* [Activity]: What follows is a set of records; repeat all of them exactly.

:::

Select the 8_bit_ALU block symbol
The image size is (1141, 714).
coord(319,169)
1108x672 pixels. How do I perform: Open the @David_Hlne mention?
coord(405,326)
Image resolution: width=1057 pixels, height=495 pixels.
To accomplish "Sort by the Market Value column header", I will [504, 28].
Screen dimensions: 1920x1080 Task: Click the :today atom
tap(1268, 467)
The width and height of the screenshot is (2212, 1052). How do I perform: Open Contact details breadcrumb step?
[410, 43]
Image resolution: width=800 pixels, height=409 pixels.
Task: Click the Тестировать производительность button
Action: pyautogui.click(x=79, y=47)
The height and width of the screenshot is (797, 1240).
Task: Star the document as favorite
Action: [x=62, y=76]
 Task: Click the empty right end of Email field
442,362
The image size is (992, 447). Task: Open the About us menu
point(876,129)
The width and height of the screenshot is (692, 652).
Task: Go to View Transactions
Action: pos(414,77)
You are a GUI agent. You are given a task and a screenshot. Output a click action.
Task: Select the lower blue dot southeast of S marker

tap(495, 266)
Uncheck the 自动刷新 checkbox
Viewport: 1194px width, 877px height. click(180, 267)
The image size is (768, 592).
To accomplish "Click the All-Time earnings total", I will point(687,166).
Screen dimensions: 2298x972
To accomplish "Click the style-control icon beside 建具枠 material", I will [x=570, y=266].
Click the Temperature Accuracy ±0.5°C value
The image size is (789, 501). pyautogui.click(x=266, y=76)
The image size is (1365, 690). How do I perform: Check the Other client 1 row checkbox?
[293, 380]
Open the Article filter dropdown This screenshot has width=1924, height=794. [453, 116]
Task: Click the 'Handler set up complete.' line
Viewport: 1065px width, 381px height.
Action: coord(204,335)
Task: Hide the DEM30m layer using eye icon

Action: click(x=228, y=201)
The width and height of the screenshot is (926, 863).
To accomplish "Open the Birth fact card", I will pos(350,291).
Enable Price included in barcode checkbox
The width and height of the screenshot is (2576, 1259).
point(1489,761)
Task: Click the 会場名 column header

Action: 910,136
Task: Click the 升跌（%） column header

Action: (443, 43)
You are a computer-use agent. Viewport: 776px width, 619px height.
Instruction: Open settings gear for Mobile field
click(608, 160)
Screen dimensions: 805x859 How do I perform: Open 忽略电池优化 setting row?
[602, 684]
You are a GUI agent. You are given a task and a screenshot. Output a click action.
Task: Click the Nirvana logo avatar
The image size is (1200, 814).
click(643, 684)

:::

* [Response]:
Select the 8_bit_ALU block symbol
The image size is (1141, 714).
coord(319,169)
1108x672 pixels. How do I perform: Open the @David_Hlne mention?
coord(405,326)
Image resolution: width=1057 pixels, height=495 pixels.
To accomplish "Sort by the Market Value column header", I will [504, 28].
Screen dimensions: 1920x1080 Task: Click the :today atom
tap(1268, 467)
The width and height of the screenshot is (2212, 1052). How do I perform: Open Contact details breadcrumb step?
[410, 43]
Image resolution: width=800 pixels, height=409 pixels.
Task: Click the Тестировать производительность button
Action: pyautogui.click(x=79, y=47)
The height and width of the screenshot is (797, 1240).
Task: Star the document as favorite
Action: [x=62, y=76]
 Task: Click the empty right end of Email field
442,362
The image size is (992, 447). Task: Open the About us menu
point(876,129)
The width and height of the screenshot is (692, 652).
Task: Go to View Transactions
Action: pos(414,77)
You are a GUI agent. You are given a task and a screenshot. Output a click action.
Task: Select the lower blue dot southeast of S marker

tap(495, 266)
Uncheck the 自动刷新 checkbox
Viewport: 1194px width, 877px height. click(180, 267)
The image size is (768, 592).
To accomplish "Click the All-Time earnings total", I will point(687,166).
Screen dimensions: 2298x972
To accomplish "Click the style-control icon beside 建具枠 material", I will [x=570, y=266].
Click the Temperature Accuracy ±0.5°C value
The image size is (789, 501). pyautogui.click(x=266, y=76)
The image size is (1365, 690). How do I perform: Check the Other client 1 row checkbox?
[293, 380]
Open the Article filter dropdown This screenshot has width=1924, height=794. [453, 116]
Task: Click the 'Handler set up complete.' line
Viewport: 1065px width, 381px height.
Action: coord(204,335)
Task: Hide the DEM30m layer using eye icon

Action: click(x=228, y=201)
The width and height of the screenshot is (926, 863).
To accomplish "Open the Birth fact card", I will pos(350,291).
Enable Price included in barcode checkbox
The width and height of the screenshot is (2576, 1259).
point(1489,761)
Task: Click the 会場名 column header

Action: 910,136
Task: Click the 升跌（%） column header

Action: (443, 43)
You are a computer-use agent. Viewport: 776px width, 619px height.
Instruction: Open settings gear for Mobile field
click(608, 160)
Screen dimensions: 805x859 How do I perform: Open 忽略电池优化 setting row?
[602, 684]
You are a GUI agent. You are given a task and a screenshot. Output a click action.
Task: Click the Nirvana logo avatar
The image size is (1200, 814).
click(643, 684)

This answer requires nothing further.